In der Zelle wollte er sich selbst verletzen

Nach Schlägerei mit Warngauer: Münchner (17) spuckt Polizist Blut ins Gesicht

Nach einer Schlägerei in der Nacht auf Sonntag rastete ein 17-Jähriger völlig aus. Erst versetzte er einer Polizistin einen Kniestoß in den Bauch und bespuckte einen Beamten mit Blut.

München - Das Ganze geschah laut Polizei am Ostbahnhof. Der junge Mann beleidigte die Beamten außerdem massiv. Zuvor waren Beamte der Bundespolizei gegen 23:45 Uhr zum Ostbahnhof gerufen worden, wo sich zwei 17-Jährige geschlägert hatten. Die Jugendlichen waren bereits von DB-Sicherheitsmitarbeitern getrennt und fixiert worden. 

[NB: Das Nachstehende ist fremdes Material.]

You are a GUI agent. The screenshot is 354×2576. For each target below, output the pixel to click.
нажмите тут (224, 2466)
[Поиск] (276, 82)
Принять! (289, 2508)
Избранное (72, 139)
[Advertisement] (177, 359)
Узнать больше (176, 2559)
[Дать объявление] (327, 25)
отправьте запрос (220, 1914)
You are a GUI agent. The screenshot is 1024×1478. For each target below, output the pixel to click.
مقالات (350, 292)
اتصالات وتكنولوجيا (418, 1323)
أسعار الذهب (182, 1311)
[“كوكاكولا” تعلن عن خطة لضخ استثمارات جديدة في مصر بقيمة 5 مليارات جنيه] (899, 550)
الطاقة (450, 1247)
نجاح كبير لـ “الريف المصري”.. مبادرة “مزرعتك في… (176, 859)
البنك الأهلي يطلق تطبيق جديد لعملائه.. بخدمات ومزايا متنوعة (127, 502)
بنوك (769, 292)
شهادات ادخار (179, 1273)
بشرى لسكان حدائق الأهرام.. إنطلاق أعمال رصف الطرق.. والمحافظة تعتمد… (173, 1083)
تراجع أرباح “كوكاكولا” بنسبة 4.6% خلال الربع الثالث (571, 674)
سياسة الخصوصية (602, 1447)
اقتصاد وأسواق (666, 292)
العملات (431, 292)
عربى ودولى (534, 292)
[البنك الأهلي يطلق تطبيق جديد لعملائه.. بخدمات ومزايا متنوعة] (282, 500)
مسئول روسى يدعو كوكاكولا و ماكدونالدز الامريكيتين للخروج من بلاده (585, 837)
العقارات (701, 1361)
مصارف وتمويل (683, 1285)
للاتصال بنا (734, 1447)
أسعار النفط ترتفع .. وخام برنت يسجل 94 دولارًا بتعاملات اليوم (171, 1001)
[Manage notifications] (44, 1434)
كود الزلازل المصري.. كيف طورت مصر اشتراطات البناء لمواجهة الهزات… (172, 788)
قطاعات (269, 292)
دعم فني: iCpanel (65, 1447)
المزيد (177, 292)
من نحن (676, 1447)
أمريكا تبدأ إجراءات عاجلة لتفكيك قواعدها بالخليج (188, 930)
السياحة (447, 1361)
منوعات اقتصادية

Wie spätere Ermittlungen ergaben, hatten sich beide bereits zuvor in einer Diskothek "körperlich getroffen." Als beide am Ostbahnhof wieder aufeinandertrafen, setzten sich die Handgreiflichkeiten fort. Als einer der 17-Jährigen aus München-Ramersdorf sich der Mitnahme zum Revier der Bundespolizei widersetzte, stieß er während des zu-Boden-Bringens einer 21-jährigen Beamtin mit dem Knie in den Bauch. 

Doch damit nicht genug: Während des gesamten Aufenthalts auf der Dienststelle beleidigte der Jugendliche die eingesetzten Beamten mehrfach auf übelste Art und Weise und bedrohte sie zudem. Als er in die Gewahrsamsräume gebracht wurde, spuckte der Ramersdorfer einem Beamten mit Blut versetzten Speichel ins Gesicht. 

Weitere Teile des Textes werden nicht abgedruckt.